I think the right way to look at this is to take their EBITDA ($40.6M in 2016) and subtract the portion that is reimbursed capex with no margin ($37.9M of DAS build-out revenue x 80% = $30.2M) and you get only about $10.4M of real-deal EBITDA. If you want to be more charitable to them you probably want to take DAS bookings less associated capex, which in this case (assuming the change in DR was all due to DAS) you have $37.9M of build-out revenue plus $71M change in deferred revenue less 80% or $87M in reimbursed capex or $22M in positive cash flow from DAS build-outs vs. the $37.9M claimed. If you subtract this difference ($16.1M) from their $40.6M in claimed EBITDA you get $24.5M in real cash EBITDA and this foots decently well with their actual FCF of $8M as according to this analysis there would be $107M headline capex less $87M of reimbursed capex or $20M in unreimbursed capex.
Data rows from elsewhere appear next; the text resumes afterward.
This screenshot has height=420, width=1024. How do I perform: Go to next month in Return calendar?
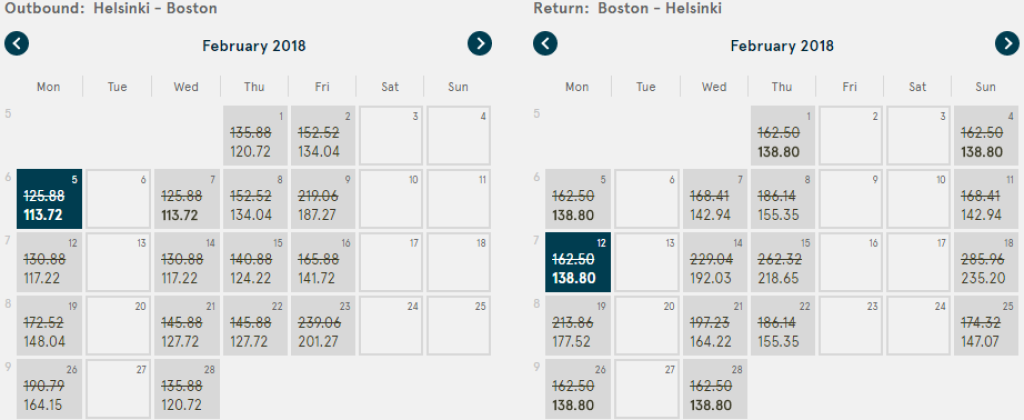1007,43
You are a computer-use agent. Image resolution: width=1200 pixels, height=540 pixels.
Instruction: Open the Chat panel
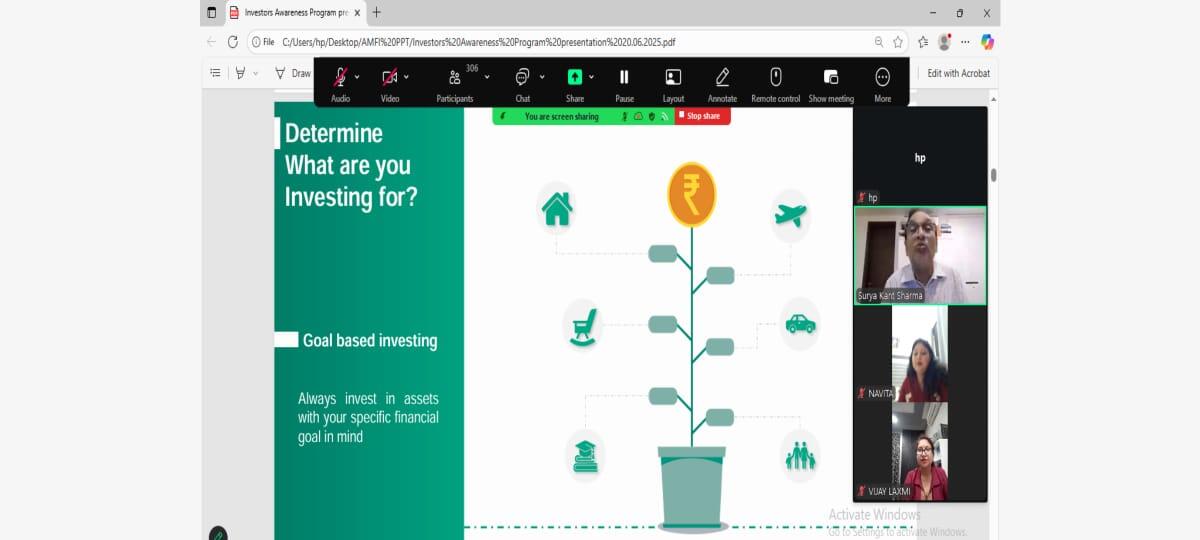pyautogui.click(x=522, y=78)
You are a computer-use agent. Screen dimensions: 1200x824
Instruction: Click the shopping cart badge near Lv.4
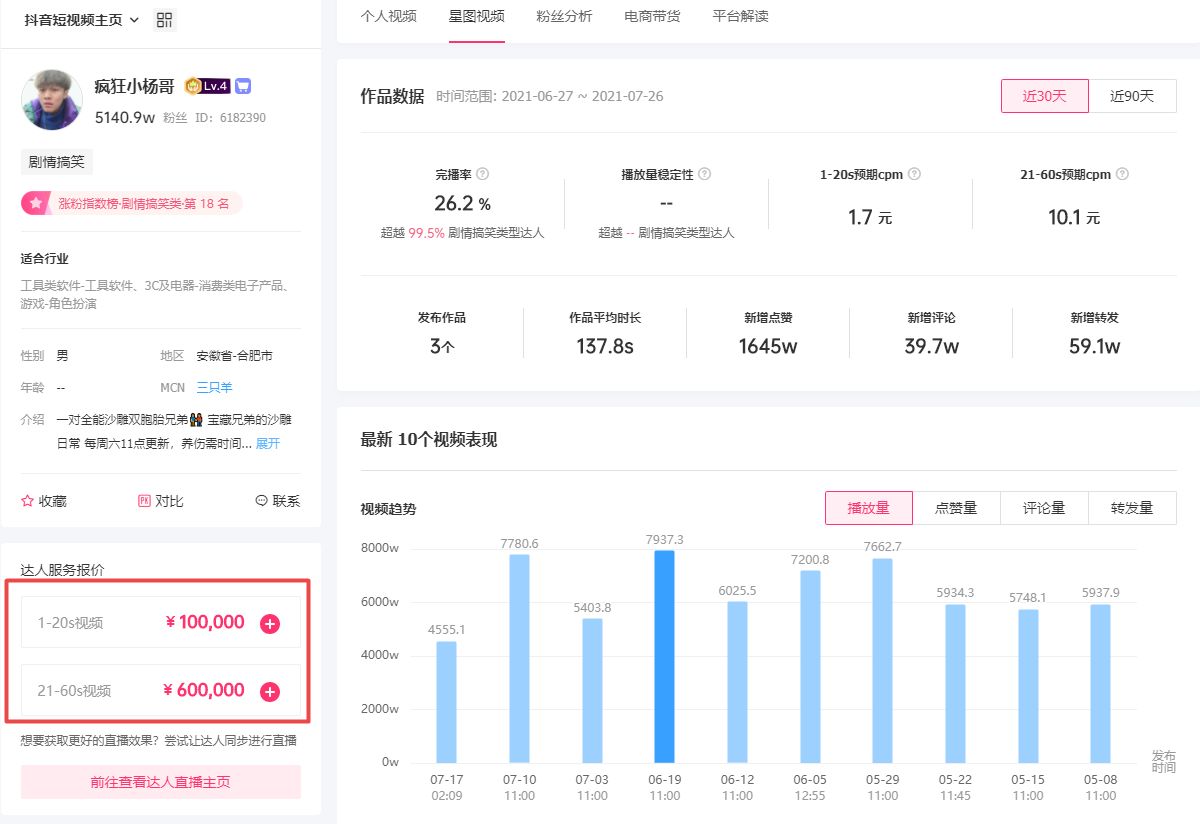point(243,86)
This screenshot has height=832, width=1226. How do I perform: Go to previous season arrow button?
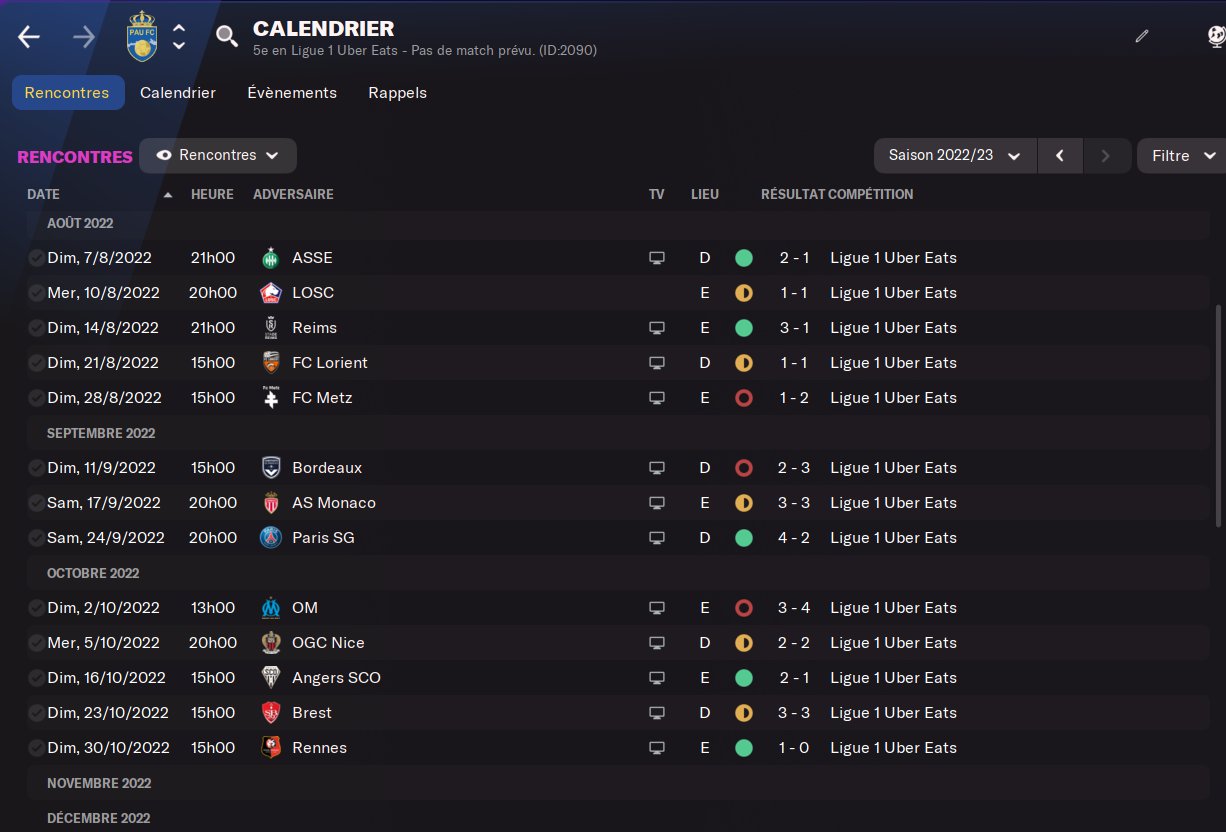1060,156
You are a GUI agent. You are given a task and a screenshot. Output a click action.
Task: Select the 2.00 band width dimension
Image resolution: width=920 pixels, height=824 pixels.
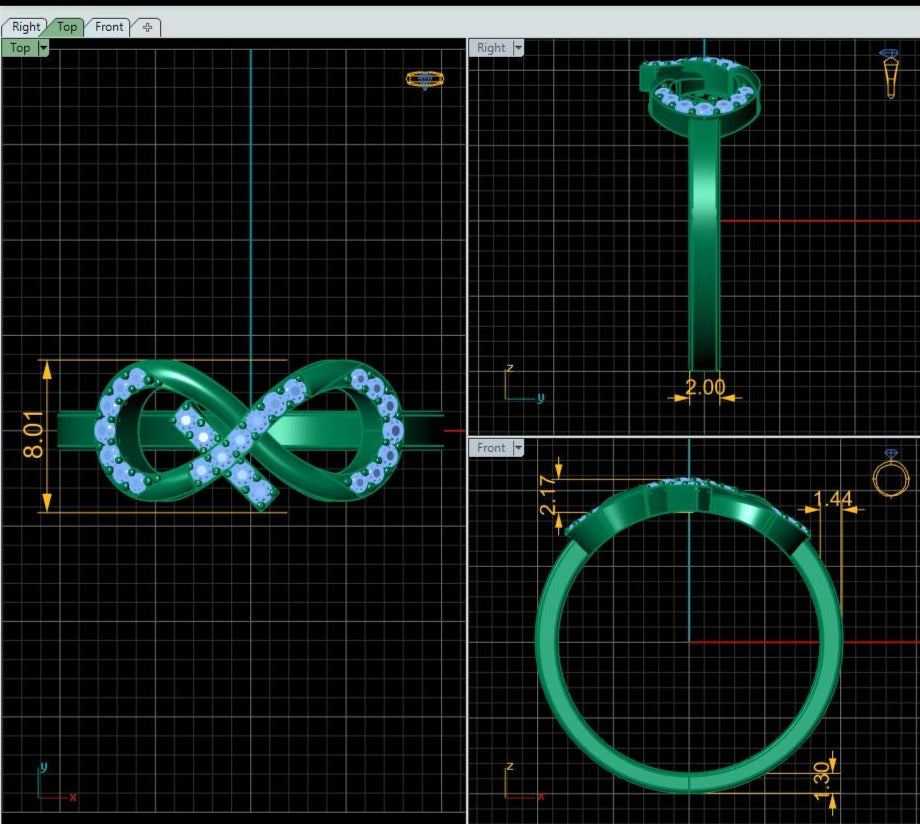705,387
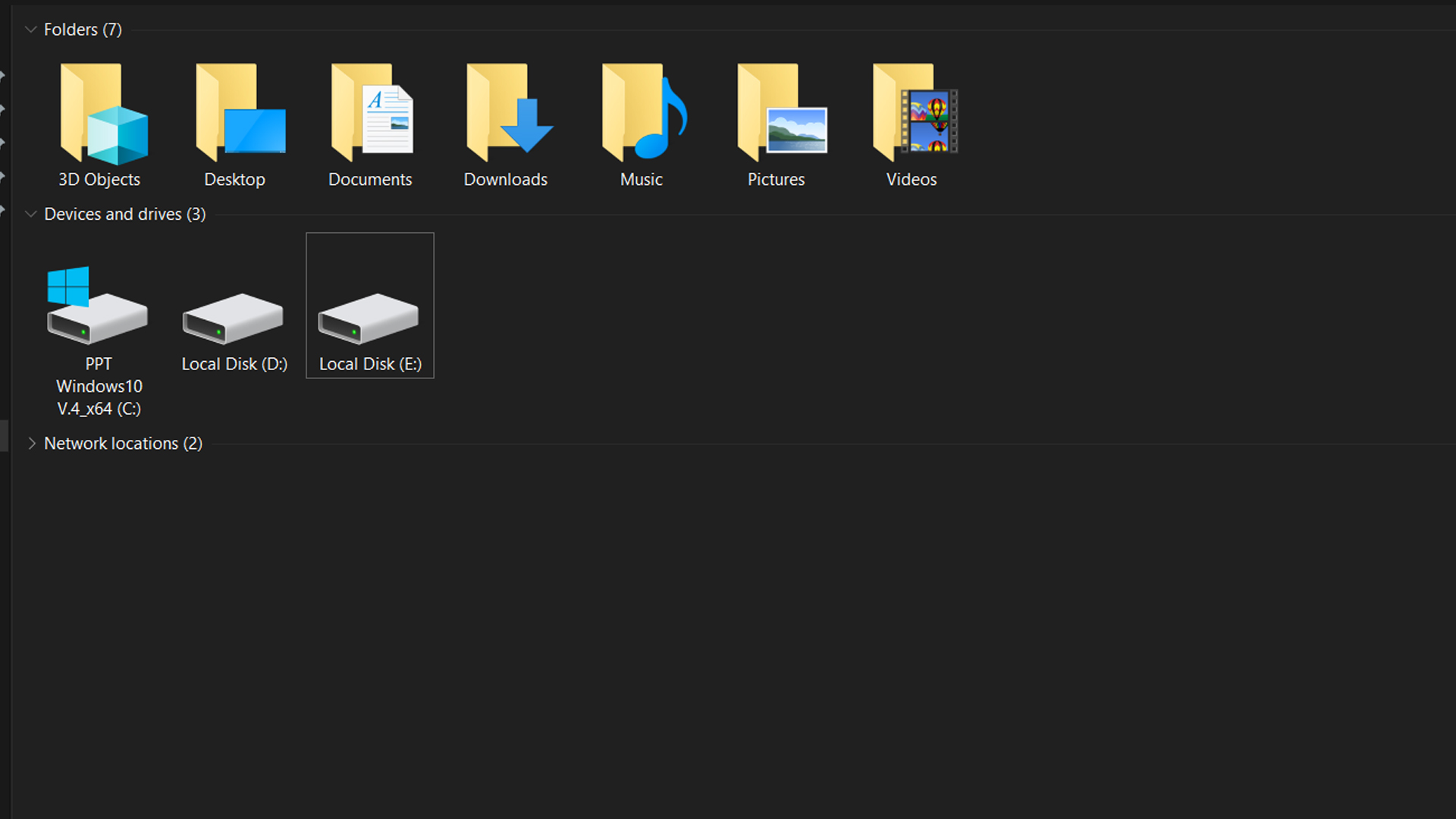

The difference between $3.5M of calcualted FCF vs. $8M actualy could easily be explained by other items.
18x trailing EBITDA and a 2% FCF yield strikes me as expensive for this company, although it is growing double digits in revenue (somewhat understated if you look at DAS bookings) and may have some runway with DAS, military and possible WiFi offload. I do have some trouble with the WiFi offload piece though, I have been hearing about this forever and despite the years passing, the supposed bandwidth crunch, signing of two Tier 1 carriers etc. wholesale WiFi is declining and the conference call downplayed it as a contributor to next year's growth.
What is this worth? DAS ongoning revenue is nice high margin recurring revenue, I estimate it could be $28M in 2017 at 70% margins (they have some maintenance and revenue share with venues), roughly $20M per year of CF. If you want to put a 5% cap rate on this I guess you could say it is worth $400M alone although you would be conveniently ignoring all the expenses they need to incur to get this stream. The other problem is the rest of the businesses are negative FCF combined. I guess you could argue that military is worth $200M and the rest of the businesses offset the corporate and development expenses, but that is probably optimistic.
I am more persuaded by Katana's argument but am not short because I don't see why they can't keep growing fake EBITDA and don't know what makest it crack.
|Subject||Re: Hard Numbers - Massive undervaluation|
|Entry||03/13/2017 12:59 PM|
I spent a fair bit of time over the weekend working on separating the Boingo business into an Op. Co. which runs network assets and a Dev. Co. which builds network assets and depreciates the DAS equipment. To be clear, this is not an arbitrary reduction of expenses - the expenses are all valid and producing a tremendous amount of value, however, considering them all in one bucket leads to confusion and a massive undervaluation. You will see here that our Op. Co. is worth somewhere in the $16 to $21 range per share currently based on 2017 numbers. Further, there is nearly no Wi-Fi offload baked into this analysis - our estimate of value for Wi-Fi offload is up to $20 per share when you land all four tier-one carriers. In summary, the stock is massively undervalued based on the current income streams and even more so once Wi-Fi offload kicks in.